Work item:
From the data below, repeat exactly the lines from the line with "Instruction: Click the Scheduled" to the line with "has height=758, width=624.", both included.

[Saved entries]
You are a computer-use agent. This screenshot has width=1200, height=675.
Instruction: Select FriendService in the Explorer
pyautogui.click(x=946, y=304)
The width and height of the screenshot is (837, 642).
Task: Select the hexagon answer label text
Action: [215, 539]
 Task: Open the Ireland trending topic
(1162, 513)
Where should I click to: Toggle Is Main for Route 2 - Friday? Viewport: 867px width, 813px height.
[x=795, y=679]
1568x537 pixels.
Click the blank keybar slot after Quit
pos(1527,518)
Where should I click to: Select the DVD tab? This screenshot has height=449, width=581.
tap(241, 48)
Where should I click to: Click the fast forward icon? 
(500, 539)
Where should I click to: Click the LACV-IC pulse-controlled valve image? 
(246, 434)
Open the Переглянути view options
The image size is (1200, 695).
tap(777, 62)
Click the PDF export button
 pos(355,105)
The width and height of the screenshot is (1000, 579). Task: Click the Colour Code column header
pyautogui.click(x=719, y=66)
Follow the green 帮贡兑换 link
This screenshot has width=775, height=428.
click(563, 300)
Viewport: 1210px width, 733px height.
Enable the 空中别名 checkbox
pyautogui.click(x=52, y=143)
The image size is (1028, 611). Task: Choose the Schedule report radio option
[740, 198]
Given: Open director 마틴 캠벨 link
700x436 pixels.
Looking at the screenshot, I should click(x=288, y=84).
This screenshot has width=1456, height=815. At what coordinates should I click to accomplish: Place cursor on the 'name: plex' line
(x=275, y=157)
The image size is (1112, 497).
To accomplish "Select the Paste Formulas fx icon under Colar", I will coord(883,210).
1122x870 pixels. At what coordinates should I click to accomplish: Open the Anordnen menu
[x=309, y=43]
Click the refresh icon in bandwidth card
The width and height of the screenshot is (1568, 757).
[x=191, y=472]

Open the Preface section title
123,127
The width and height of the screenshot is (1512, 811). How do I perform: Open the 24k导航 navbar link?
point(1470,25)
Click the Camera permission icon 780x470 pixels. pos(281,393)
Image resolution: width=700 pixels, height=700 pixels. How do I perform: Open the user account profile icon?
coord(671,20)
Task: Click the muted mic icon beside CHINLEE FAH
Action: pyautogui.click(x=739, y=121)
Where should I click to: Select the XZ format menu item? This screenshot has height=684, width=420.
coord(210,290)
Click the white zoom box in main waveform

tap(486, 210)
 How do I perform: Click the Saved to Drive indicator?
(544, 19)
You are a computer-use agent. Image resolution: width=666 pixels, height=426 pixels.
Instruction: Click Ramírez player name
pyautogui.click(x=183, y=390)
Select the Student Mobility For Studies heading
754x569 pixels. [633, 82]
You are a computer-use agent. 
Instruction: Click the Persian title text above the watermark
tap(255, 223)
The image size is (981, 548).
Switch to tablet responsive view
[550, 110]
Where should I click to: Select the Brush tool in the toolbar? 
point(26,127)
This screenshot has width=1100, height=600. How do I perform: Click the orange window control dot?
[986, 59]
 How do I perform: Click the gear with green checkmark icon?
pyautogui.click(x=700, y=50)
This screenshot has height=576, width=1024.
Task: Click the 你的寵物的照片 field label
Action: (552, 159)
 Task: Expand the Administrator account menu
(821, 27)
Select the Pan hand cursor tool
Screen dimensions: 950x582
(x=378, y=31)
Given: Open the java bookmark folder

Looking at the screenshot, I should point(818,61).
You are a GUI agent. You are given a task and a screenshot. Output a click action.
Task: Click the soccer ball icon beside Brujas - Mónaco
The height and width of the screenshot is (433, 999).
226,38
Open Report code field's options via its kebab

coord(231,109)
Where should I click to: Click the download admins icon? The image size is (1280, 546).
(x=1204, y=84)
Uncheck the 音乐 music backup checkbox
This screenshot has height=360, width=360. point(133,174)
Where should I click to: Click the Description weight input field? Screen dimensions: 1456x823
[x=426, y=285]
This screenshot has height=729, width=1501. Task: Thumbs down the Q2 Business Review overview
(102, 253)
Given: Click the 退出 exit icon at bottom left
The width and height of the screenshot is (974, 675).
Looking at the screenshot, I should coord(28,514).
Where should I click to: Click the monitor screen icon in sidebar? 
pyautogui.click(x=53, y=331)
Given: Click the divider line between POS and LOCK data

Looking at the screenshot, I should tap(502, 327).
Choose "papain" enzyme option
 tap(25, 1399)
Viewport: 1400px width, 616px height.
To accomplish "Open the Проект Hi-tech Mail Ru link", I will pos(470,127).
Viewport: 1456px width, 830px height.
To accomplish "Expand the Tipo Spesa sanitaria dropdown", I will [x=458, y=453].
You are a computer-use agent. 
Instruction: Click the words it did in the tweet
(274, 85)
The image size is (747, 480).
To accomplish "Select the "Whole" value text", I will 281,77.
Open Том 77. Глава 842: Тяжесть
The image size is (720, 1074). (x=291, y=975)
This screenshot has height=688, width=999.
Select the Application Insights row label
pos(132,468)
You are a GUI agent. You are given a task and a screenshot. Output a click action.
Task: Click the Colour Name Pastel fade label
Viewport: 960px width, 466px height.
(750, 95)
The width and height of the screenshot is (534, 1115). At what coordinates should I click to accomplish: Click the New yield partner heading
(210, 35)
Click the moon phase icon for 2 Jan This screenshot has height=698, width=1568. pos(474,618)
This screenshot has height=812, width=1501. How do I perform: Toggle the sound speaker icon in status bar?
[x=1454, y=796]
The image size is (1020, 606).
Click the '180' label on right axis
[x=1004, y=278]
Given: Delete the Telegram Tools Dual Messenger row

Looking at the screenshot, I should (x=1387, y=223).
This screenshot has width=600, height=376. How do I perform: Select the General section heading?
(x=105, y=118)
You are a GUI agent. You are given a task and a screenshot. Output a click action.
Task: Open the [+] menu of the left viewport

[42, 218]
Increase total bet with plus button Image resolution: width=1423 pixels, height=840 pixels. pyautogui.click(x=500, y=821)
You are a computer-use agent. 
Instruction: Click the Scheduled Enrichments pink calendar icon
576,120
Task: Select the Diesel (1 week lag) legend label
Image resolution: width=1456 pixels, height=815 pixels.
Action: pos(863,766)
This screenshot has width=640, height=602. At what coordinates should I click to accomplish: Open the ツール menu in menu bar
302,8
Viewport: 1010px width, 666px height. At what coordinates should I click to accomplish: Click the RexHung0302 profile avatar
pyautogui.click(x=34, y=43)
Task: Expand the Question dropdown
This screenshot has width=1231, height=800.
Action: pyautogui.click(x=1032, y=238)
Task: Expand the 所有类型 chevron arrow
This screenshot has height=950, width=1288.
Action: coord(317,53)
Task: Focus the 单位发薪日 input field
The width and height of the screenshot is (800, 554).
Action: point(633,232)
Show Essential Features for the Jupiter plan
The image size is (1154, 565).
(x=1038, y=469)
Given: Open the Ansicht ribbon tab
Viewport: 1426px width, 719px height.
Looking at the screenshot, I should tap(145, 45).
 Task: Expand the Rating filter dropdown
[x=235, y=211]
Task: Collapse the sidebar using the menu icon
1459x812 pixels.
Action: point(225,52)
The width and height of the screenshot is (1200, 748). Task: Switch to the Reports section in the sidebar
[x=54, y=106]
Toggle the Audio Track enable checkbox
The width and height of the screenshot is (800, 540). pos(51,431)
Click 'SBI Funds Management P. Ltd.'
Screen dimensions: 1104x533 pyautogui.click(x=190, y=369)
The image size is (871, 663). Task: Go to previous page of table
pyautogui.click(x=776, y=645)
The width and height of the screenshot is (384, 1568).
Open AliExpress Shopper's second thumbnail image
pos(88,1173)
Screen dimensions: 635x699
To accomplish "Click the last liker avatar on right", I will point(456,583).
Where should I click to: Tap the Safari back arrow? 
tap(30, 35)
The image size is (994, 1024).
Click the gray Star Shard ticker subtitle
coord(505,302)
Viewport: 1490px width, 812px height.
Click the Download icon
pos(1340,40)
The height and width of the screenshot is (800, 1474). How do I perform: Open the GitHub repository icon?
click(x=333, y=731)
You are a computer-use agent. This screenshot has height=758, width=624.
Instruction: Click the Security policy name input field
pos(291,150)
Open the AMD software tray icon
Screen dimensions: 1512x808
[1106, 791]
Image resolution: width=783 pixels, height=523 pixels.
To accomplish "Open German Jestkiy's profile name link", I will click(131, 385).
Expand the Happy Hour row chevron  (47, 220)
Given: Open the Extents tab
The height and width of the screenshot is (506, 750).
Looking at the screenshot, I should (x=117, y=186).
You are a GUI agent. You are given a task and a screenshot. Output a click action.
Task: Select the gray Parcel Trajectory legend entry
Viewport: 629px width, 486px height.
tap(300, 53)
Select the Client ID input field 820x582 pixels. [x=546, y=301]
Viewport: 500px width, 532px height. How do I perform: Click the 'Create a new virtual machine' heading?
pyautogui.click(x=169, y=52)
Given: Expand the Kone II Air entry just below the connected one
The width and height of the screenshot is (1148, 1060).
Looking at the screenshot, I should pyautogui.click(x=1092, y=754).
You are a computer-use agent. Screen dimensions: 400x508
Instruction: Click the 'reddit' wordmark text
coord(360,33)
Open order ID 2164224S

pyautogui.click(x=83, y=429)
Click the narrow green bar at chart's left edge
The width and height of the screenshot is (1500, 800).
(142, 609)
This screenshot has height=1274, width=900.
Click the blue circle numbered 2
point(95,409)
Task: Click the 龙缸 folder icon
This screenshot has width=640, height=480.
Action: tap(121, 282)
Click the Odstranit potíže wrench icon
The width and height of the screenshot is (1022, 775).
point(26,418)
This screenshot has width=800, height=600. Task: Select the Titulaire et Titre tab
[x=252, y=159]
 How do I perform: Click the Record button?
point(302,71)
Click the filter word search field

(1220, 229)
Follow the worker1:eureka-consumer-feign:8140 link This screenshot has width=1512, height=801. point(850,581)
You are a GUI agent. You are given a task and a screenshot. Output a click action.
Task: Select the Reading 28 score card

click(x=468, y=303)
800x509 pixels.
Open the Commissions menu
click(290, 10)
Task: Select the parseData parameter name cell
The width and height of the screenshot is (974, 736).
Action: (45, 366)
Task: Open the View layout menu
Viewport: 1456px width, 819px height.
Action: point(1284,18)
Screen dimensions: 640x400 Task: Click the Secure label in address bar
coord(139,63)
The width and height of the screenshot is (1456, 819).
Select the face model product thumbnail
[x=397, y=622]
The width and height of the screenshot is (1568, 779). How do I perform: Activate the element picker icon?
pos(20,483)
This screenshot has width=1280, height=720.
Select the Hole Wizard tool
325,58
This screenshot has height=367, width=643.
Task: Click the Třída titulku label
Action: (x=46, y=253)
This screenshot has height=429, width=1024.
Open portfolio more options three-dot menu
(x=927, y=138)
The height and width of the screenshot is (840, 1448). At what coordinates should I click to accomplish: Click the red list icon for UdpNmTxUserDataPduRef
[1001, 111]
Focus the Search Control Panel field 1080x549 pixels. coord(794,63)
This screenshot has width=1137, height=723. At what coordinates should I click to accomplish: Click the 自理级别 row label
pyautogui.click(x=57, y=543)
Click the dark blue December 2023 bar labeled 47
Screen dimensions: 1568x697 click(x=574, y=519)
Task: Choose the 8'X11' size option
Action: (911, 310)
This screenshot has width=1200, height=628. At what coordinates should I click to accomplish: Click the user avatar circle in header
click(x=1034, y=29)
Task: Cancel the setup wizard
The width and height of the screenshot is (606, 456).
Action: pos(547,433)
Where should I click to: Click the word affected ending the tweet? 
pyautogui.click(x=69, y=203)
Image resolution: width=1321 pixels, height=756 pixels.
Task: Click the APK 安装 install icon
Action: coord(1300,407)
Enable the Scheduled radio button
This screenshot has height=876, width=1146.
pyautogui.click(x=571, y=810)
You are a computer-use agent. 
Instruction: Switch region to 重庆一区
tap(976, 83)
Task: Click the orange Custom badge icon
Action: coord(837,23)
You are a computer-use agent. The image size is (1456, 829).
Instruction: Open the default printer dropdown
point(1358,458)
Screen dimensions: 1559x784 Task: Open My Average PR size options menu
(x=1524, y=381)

Solved exercise:
Instruction: Click the Scheduled Enrichments pink calendar icon
576,120
Task: Select the Diesel (1 week lag) legend label
Image resolution: width=1456 pixels, height=815 pixels.
Action: pos(863,766)
This screenshot has width=640, height=602. At what coordinates should I click to accomplish: Open the ツール menu in menu bar
302,8
Viewport: 1010px width, 666px height. At what coordinates should I click to accomplish: Click the RexHung0302 profile avatar
pyautogui.click(x=34, y=43)
Task: Expand the Question dropdown
This screenshot has width=1231, height=800.
Action: pyautogui.click(x=1032, y=238)
Task: Expand the 所有类型 chevron arrow
This screenshot has height=950, width=1288.
Action: coord(317,53)
Task: Focus the 单位发薪日 input field
The width and height of the screenshot is (800, 554).
Action: point(633,232)
Show Essential Features for the Jupiter plan
The image size is (1154, 565).
(x=1038, y=469)
Given: Open the Ansicht ribbon tab
Viewport: 1426px width, 719px height.
Looking at the screenshot, I should tap(145, 45).
 Task: Expand the Rating filter dropdown
[x=235, y=211]
Task: Collapse the sidebar using the menu icon
1459x812 pixels.
Action: point(225,52)
The width and height of the screenshot is (1200, 748). Task: Switch to the Reports section in the sidebar
[x=54, y=106]
Toggle the Audio Track enable checkbox
The width and height of the screenshot is (800, 540). pos(51,431)
Click 'SBI Funds Management P. Ltd.'
Screen dimensions: 1104x533 pyautogui.click(x=190, y=369)
The image size is (871, 663). Task: Go to previous page of table
pyautogui.click(x=776, y=645)
The width and height of the screenshot is (384, 1568).
Open AliExpress Shopper's second thumbnail image
pos(88,1173)
Screen dimensions: 635x699
To accomplish "Click the last liker avatar on right", I will point(456,583).
Where should I click to: Tap the Safari back arrow? 
tap(30, 35)
The image size is (994, 1024).
Click the gray Star Shard ticker subtitle
coord(505,302)
Viewport: 1490px width, 812px height.
Click the Download icon
pos(1340,40)
The height and width of the screenshot is (800, 1474). How do I perform: Open the GitHub repository icon?
click(x=333, y=731)
You are a computer-use agent. This screenshot has height=758, width=624.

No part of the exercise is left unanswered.